Here's the key paras:
But, in one of the greatest ironies of the U.S. intervention, Iraqis instead went to the polls and elected a government with a strong religious base -- and very close ties to the Islamic republic next door. It is the last thing the administration expected from its costly Iraq policy -- $300 billion and counting, U.S. and regional analysts say.
Yesterday, the White House heralded the election and credited the U.S. role. In a statement, President Bush praised Iraqis "for defying terrorist threats and setting their country on the path of democracy and freedom. And I congratulate every candidate who stood for election and those who will take office once the results are certified."

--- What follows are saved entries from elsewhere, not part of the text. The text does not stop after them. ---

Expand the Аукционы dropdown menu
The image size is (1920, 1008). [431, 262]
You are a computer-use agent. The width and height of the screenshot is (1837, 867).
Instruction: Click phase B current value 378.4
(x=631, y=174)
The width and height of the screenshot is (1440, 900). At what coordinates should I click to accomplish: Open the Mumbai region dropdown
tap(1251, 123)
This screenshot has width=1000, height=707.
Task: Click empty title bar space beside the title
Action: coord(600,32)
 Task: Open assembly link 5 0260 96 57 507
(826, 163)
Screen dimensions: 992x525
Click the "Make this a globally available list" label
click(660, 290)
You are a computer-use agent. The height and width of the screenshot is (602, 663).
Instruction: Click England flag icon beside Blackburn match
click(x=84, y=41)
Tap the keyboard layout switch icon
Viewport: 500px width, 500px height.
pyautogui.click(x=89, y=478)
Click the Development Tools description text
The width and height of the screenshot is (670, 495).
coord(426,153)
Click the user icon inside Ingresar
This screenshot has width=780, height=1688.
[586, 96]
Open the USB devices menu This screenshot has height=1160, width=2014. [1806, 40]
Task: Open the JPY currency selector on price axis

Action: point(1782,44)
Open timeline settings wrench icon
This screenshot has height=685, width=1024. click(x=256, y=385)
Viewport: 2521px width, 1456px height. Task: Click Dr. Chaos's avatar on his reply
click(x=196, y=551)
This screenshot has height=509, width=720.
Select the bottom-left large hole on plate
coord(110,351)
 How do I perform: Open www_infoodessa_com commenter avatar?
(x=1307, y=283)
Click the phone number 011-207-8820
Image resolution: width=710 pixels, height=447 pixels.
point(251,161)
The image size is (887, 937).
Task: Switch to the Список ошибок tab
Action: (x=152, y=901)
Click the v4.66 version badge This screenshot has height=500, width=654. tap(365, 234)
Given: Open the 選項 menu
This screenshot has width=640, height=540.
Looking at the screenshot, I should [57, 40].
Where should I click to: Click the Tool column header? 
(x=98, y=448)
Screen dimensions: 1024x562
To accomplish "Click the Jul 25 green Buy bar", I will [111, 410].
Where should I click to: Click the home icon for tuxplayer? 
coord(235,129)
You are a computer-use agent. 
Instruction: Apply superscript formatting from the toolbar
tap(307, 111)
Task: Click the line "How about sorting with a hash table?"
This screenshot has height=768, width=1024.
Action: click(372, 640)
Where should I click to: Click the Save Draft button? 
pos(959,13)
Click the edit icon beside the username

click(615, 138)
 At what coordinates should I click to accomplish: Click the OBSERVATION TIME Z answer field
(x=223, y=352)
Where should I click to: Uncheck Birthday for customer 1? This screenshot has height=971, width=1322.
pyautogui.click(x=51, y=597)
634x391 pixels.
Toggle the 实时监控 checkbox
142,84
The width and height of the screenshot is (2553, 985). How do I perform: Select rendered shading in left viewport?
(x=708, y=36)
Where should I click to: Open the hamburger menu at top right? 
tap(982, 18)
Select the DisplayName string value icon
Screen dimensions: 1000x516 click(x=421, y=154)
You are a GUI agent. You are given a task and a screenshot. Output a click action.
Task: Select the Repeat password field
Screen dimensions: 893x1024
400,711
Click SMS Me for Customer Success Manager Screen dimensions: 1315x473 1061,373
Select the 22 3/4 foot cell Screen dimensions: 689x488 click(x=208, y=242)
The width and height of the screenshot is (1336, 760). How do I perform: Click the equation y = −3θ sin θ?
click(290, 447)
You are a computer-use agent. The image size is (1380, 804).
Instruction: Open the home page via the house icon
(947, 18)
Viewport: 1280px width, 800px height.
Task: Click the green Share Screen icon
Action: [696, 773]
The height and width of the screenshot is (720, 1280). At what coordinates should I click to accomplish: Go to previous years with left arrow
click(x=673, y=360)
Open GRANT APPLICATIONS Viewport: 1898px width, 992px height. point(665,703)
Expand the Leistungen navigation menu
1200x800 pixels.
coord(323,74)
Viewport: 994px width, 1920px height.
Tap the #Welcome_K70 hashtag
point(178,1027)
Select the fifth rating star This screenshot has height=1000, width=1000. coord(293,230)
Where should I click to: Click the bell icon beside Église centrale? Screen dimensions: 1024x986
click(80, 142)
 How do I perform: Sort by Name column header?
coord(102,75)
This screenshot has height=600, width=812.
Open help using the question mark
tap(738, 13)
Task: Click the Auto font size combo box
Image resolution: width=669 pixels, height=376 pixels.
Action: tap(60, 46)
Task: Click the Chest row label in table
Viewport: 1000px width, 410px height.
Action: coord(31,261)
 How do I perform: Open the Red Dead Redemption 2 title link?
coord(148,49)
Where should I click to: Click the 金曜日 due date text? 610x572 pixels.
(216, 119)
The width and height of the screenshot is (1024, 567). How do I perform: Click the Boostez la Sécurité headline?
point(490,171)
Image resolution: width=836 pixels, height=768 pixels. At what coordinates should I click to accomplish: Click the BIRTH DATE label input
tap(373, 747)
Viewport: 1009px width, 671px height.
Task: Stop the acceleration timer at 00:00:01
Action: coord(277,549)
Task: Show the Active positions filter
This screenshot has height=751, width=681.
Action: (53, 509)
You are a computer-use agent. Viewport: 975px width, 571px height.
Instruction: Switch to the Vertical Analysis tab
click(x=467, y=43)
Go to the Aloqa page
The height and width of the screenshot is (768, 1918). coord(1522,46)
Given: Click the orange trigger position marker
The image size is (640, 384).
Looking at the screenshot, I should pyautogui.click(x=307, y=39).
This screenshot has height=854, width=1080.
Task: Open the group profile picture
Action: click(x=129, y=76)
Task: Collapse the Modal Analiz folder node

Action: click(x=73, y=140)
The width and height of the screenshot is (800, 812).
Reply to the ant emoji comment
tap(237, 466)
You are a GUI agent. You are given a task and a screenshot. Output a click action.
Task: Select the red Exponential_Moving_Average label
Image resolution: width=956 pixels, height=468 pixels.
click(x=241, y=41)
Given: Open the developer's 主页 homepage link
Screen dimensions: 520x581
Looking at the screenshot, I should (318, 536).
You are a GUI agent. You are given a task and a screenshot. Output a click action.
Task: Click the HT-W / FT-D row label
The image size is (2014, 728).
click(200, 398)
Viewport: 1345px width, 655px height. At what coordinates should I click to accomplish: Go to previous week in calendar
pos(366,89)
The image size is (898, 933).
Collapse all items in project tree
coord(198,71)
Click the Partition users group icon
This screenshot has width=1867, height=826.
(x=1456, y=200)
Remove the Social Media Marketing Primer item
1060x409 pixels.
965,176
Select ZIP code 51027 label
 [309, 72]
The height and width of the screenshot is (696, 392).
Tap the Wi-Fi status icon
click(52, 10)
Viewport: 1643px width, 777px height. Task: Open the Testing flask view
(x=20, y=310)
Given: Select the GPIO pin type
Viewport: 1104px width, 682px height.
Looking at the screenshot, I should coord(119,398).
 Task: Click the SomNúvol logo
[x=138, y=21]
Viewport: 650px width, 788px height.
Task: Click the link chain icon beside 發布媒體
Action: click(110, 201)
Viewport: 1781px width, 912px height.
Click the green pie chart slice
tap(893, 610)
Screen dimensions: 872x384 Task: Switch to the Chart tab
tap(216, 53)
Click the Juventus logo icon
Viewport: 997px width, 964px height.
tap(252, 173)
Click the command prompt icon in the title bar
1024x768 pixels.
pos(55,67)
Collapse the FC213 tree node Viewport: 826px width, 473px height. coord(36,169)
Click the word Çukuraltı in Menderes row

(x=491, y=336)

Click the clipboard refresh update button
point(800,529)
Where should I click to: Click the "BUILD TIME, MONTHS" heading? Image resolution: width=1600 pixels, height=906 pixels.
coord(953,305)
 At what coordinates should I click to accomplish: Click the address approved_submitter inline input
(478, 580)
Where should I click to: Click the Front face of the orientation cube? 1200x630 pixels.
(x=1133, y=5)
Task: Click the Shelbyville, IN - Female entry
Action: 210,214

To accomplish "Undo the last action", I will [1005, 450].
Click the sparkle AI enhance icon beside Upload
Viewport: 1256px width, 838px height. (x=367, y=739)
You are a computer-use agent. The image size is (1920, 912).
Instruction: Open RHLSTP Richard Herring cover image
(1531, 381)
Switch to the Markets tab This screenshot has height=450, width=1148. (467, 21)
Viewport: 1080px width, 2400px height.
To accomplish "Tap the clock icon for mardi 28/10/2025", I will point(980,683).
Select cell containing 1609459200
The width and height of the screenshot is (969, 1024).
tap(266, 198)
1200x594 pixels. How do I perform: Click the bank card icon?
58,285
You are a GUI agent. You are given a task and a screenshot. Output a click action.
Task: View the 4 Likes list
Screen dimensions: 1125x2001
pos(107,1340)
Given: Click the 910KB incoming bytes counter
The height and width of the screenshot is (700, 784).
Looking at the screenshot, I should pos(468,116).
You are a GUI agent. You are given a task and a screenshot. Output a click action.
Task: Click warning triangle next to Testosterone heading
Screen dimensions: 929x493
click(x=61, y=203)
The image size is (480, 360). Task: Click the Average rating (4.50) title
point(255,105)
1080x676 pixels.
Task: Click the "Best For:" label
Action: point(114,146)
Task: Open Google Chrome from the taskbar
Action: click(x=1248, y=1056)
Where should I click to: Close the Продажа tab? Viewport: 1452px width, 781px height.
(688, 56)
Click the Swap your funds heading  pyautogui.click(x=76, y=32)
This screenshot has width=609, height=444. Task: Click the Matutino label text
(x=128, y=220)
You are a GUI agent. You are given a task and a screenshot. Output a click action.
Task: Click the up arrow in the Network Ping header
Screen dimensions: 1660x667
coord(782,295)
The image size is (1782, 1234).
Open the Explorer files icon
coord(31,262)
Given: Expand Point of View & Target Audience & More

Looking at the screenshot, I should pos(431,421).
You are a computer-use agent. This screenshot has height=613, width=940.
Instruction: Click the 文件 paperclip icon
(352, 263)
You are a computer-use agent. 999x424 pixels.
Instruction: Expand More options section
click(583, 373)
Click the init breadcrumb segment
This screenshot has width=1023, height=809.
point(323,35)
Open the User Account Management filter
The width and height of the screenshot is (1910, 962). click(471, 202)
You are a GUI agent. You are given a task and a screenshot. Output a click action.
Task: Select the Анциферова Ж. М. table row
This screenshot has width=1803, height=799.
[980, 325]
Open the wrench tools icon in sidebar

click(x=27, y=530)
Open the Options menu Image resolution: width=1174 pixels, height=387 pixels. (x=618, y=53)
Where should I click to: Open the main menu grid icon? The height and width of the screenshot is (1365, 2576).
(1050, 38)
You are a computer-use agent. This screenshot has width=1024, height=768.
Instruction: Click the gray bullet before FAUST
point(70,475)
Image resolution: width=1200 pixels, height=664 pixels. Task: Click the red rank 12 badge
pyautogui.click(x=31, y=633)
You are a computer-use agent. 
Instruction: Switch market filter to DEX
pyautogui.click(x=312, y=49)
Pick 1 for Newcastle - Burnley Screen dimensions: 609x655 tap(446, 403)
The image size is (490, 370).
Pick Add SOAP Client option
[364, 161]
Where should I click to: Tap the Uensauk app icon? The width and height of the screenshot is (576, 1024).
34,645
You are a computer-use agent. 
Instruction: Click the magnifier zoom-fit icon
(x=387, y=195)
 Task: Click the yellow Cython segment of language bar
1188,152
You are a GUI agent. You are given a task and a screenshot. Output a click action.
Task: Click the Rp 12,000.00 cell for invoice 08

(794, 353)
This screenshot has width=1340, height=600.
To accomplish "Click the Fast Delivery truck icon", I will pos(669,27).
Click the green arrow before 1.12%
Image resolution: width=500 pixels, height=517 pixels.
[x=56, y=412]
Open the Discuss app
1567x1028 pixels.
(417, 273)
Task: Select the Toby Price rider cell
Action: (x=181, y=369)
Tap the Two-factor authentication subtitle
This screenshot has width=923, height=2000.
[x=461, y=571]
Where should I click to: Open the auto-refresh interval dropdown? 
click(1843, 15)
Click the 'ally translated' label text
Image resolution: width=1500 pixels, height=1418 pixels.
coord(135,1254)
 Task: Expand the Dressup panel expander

Yet the top two winning parties -- which together won more than 70 percent of the vote and are expected to name Iraq's new prime minister and president -- are Iran's closest allies in Iraq.
Thousands of members of the United Iraqi Alliance, a Shiite-dominated slate that won almost half of the 8.5 million votes and will name the prime minister, spent decades in exile in Iran. Most of the militia members in its largest faction were trained in Shiite-dominated Iran.
And the winning Kurdish alliance, whose co-leader Jalal Talabani is the top nominee for president, has roots in a province abutting Iran, which long served as its economic and political lifeline.
I don't know anyone who had his head on straight in DC who expected much better than this with the elections. Pretending the White House thought they'd end up with some secular regime hostile to Iran is just nonsense.
Now the Post is just catching up to the reality that drives my logic in the Esquire piece: Saddam is gone, we have our Big Bang rolling, but let's be real about tabling our winnings with regard to Iran.
Meanwhile, Friedman's rerunning his get-off-oil op-ed for like the 20th time. Really good stuff showing he's basically out of ideas since 9/11. He wants to be a serious thinker on security but he doesn't know how to be. So he shoots for the moon on economics, hoping it sounds really profound. It doesn't. It sounds like pie in the sky.
How much you wanna bet his upcoming tome on geopolitics goes on and on about his "geo-green" strategy?